L’anno prima eravamo andati a Bologna, la città mi era piaciuta molto ma c’eravamo andati in treno, non era stata la stessa cosa. È difficile spiegare ora cos’era, per chi aveva dieci anni quando la televisione ancora non era in tutte le case – tre ore di trasmissione al giorno gli intervalli con le pecore e dopo Carosello i bambini a letto – farsi la costa di Maratea fino a Sapri e continuare fino ai templi di Paestum, uguali a quelli che avevo visto solo sul sussidiario in terza elementare. E poi Amalfi (l’anno prima avevo studiato le Repubbliche marinare) col suo Duomo fantastico e la scalinata ripida come le montagne sulla Costiera, le barche di mogano nel porto di Sorrento, la reggia di Caserta dove papà era stato durante il servizio militare e che mi lasciò letteralmente a bocca aperta, la prima autostrada che vedevo in vita mia e sulla quale provai l’ebrezza dei 90 km/h che (scoprii più tardi) non erano neanche veri e infine Napoli…
Come ho già detto l’anno prima avevo visto Bologna che mi era piaciuta molto: il centro con Piazza maggiore, San Petronio, le due torri, la fontana di Nettuno, il palazzo di Re Enzo.
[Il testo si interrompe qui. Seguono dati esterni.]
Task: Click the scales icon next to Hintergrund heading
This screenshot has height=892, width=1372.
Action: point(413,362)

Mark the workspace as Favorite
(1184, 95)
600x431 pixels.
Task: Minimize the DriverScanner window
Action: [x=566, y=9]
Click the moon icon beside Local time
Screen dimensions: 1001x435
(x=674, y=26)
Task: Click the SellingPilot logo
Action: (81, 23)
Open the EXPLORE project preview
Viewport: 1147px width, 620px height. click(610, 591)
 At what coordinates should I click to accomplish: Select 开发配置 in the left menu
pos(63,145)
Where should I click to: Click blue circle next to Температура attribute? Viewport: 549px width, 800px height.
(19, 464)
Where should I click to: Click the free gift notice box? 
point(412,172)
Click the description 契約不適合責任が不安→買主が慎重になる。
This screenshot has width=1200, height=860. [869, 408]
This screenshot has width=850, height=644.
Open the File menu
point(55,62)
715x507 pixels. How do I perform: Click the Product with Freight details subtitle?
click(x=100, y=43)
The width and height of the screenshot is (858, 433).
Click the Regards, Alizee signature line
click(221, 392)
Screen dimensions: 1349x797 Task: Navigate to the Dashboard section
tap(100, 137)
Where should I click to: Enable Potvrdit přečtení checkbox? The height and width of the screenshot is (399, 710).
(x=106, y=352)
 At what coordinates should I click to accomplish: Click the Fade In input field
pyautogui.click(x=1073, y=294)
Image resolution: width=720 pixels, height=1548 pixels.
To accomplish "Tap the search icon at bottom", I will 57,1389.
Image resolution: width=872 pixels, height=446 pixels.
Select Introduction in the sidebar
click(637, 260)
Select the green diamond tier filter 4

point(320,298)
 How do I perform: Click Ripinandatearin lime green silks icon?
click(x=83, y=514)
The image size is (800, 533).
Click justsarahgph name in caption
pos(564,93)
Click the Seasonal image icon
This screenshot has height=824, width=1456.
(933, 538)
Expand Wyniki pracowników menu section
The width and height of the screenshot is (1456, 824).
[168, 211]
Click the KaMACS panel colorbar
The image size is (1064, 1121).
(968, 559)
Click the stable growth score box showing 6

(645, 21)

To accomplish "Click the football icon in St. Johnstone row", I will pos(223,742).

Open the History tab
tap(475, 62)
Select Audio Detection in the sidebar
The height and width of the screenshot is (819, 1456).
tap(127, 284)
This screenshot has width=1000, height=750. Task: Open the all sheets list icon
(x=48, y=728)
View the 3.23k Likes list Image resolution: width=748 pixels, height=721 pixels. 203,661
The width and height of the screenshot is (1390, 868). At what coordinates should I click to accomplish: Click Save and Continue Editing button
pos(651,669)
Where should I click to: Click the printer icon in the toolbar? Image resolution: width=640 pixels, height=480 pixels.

I portici mi avevano colpito ma mi sembrava di essere all’estero, non saprei spiegare questa cosa anche perché all’estero non c’ero ancora stato ma quella bella città non aveva punti in comune con la mia: le vie, i palazzi, le strade erano del tutto diversi, nonostante la lingua italiana e l’atteggiamento accogliente della gente mi sentivo in un paese che non era il mio. Non mi dispiaceva, non era un problema, tuttavia era così. Anche col passare degli anni, superata Roma ho sempre provato la stessa sensazione che a dirla tutta ho provato anche, almeno le prime volte, quando sono andato in Sicilia. Sensazione che per moltissimo tempo non ho saputo spiegarmi, indubbiamente basata su un fatto oggettivo, quello che in tempi recenti ha saputo individuare Giordano Bruno Guerri il quale, in modo illuminante, ha parlato di una diversità radicale e radicata, non un’inconciliabilità momentanea. Qualcosa di molto simile ad un’estraneità
. Tra l’altro a Bologna c’erano solo vie, palazzi, viali, piazze e qualche parco pubblico; per uno che viveva in una piccola città dalla quale si vedevano le montagne era una sensazione strana.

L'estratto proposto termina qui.